**TASK OBJECTIVE**
Reproduce the entries shown below only from the line with "Contact (108, 186)" down to the line with "Site de l'Apel [button] (1152, 1234)", keeping both end lines and copying each one exactly.

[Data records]
****************************************

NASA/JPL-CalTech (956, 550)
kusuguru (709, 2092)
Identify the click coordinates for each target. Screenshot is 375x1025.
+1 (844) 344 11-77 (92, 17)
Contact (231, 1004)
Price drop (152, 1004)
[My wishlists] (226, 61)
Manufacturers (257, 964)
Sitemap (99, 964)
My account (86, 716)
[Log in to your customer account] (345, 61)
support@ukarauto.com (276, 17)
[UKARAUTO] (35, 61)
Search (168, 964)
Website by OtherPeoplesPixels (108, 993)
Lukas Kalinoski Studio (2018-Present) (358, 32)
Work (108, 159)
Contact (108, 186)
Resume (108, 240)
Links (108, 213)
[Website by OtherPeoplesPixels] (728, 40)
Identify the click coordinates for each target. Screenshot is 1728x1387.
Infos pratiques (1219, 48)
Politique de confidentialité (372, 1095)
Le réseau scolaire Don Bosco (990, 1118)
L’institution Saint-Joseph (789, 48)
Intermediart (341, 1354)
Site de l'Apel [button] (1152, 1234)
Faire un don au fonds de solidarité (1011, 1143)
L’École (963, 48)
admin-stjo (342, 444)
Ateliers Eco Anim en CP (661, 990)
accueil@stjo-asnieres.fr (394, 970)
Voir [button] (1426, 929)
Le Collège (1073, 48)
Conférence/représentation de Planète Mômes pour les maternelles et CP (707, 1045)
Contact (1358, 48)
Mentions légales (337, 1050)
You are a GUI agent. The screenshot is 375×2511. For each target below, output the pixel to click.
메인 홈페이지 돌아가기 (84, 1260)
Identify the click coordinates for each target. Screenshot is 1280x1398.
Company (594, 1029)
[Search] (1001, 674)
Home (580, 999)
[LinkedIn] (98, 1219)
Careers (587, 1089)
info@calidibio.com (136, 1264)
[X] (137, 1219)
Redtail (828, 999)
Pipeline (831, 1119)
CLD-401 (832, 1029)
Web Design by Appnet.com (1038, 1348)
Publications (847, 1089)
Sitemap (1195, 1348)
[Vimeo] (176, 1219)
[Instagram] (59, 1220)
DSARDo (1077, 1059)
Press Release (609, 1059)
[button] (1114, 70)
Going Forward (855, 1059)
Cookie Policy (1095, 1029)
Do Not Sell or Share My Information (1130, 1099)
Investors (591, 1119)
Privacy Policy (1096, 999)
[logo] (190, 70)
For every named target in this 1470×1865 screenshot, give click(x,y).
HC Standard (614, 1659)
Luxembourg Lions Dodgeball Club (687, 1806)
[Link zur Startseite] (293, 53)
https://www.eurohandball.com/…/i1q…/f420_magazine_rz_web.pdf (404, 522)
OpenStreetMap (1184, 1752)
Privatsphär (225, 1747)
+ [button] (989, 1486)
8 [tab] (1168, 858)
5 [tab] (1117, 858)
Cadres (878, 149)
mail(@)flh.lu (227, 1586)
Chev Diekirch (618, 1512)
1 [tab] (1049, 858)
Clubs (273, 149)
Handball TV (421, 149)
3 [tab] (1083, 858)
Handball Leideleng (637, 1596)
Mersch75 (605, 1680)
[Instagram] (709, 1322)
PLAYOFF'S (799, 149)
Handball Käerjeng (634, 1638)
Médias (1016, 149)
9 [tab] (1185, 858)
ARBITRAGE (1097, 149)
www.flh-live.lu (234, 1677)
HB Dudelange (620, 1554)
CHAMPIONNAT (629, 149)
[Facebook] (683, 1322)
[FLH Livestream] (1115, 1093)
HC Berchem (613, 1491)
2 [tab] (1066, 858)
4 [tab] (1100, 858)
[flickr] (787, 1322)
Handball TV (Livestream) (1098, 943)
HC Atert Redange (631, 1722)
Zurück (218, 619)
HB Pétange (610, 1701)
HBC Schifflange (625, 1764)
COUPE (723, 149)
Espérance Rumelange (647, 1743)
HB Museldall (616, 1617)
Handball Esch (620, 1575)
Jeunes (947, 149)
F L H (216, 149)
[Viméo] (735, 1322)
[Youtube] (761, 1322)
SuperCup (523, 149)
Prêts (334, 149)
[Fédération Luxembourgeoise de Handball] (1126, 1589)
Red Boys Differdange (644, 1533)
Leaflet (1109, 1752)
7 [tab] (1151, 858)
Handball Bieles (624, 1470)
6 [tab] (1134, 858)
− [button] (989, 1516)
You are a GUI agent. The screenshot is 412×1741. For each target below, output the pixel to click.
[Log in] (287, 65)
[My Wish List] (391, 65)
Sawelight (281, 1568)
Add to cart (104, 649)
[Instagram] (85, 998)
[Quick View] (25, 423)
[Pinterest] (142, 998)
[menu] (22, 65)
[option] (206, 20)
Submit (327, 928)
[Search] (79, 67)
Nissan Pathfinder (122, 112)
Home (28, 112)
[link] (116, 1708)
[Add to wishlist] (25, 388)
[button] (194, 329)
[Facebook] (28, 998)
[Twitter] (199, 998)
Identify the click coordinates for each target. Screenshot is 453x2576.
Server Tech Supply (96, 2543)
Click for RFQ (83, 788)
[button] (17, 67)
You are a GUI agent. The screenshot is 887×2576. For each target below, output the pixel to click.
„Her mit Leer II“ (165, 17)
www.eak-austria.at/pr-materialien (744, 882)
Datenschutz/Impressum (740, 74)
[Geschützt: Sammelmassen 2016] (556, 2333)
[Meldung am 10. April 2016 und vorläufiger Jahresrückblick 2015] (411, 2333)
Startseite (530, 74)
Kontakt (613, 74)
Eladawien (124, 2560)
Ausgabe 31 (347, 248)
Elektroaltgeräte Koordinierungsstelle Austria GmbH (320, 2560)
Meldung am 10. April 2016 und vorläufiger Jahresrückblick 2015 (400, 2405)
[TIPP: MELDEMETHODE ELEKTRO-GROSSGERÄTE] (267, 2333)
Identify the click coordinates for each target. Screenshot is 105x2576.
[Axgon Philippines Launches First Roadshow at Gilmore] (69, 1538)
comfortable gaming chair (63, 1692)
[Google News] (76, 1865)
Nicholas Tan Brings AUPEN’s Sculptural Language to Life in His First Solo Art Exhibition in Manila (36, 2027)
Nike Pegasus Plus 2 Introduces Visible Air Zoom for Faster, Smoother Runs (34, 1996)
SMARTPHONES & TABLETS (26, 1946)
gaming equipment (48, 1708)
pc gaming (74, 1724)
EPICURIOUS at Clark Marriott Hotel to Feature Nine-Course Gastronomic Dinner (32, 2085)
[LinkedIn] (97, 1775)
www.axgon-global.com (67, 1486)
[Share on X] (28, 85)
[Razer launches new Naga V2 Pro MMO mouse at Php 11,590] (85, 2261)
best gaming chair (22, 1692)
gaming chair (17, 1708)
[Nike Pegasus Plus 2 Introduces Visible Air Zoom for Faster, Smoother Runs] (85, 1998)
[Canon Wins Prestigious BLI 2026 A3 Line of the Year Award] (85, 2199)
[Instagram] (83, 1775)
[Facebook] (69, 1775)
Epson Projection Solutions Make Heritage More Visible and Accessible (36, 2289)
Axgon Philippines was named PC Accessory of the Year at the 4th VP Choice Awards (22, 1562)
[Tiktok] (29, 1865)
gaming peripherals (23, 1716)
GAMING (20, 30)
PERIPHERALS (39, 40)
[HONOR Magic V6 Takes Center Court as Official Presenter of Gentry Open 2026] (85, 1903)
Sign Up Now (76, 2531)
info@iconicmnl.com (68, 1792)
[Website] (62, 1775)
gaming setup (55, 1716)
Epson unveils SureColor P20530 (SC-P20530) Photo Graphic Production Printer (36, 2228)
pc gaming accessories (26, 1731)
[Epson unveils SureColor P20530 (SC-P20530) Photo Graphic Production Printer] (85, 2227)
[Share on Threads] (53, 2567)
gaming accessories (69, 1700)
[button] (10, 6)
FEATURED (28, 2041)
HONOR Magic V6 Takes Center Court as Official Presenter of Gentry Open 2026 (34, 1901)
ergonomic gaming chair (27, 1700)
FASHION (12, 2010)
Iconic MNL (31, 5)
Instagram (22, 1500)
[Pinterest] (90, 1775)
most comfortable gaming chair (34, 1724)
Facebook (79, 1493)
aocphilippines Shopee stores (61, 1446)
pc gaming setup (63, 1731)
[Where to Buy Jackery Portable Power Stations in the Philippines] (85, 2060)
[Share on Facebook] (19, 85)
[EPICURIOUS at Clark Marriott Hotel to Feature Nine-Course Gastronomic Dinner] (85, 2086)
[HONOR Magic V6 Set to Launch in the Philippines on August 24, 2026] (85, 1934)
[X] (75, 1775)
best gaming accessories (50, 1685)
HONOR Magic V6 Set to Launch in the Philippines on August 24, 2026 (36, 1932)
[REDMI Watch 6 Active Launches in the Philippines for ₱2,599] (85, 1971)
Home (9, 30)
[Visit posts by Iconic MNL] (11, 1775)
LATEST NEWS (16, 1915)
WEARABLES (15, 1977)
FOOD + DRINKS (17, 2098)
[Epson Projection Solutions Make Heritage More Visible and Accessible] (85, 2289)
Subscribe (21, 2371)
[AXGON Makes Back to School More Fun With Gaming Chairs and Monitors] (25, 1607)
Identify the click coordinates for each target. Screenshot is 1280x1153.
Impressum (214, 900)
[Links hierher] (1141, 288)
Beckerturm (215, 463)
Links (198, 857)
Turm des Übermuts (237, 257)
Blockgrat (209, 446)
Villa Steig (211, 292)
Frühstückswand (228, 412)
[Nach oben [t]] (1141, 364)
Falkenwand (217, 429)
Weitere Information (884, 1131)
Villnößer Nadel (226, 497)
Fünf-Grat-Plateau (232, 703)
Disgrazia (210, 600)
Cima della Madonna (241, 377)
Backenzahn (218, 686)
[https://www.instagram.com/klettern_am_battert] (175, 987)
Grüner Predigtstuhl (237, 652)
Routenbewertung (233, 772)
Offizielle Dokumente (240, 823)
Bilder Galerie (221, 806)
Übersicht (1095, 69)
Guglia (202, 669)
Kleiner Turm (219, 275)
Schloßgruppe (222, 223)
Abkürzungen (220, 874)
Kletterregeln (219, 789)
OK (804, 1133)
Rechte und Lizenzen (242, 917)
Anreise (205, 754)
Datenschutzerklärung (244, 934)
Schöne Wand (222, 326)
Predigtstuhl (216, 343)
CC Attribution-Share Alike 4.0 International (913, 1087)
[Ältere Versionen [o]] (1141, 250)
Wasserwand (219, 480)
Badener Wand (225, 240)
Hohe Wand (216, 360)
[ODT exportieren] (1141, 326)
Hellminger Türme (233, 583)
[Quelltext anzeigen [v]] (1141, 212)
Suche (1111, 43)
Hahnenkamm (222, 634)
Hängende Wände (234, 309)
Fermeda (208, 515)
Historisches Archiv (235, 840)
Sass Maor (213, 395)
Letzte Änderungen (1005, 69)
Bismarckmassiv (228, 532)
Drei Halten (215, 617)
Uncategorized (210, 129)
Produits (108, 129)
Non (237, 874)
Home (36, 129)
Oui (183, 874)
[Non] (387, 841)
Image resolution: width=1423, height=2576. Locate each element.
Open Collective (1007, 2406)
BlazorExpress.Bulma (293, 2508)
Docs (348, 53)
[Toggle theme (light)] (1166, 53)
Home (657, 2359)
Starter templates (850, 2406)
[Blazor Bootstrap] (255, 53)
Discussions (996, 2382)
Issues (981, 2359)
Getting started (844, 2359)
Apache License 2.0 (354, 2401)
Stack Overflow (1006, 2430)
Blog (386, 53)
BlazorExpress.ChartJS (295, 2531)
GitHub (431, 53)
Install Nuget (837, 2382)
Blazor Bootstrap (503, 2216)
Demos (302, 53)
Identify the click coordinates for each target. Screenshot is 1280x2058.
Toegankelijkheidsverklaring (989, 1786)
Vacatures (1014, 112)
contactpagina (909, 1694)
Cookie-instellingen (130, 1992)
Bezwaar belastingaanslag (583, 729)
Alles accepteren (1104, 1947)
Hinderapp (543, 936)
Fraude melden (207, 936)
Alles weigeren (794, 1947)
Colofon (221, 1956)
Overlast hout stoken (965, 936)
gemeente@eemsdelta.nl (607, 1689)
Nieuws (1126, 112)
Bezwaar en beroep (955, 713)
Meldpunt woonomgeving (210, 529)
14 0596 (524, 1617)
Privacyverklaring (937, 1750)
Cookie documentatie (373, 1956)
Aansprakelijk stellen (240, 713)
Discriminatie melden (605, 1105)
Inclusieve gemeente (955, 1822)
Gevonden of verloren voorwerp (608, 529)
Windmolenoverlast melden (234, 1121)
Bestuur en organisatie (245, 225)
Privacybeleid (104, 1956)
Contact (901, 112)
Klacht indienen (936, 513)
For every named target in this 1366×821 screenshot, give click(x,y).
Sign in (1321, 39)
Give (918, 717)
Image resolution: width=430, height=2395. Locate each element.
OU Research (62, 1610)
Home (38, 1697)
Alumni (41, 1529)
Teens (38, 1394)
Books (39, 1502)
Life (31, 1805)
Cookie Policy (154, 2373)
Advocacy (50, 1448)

****************************************

**SOLUTION TO THIS EXERCISE**
Contact (108, 186)
Resume (108, 240)
Links (108, 213)
[Website by OtherPeoplesPixels] (728, 40)
Identify the click coordinates for each target. Screenshot is 1728x1387.
Infos pratiques (1219, 48)
Politique de confidentialité (372, 1095)
Le réseau scolaire Don Bosco (990, 1118)
L’institution Saint-Joseph (789, 48)
Intermediart (341, 1354)
Site de l'Apel [button] (1152, 1234)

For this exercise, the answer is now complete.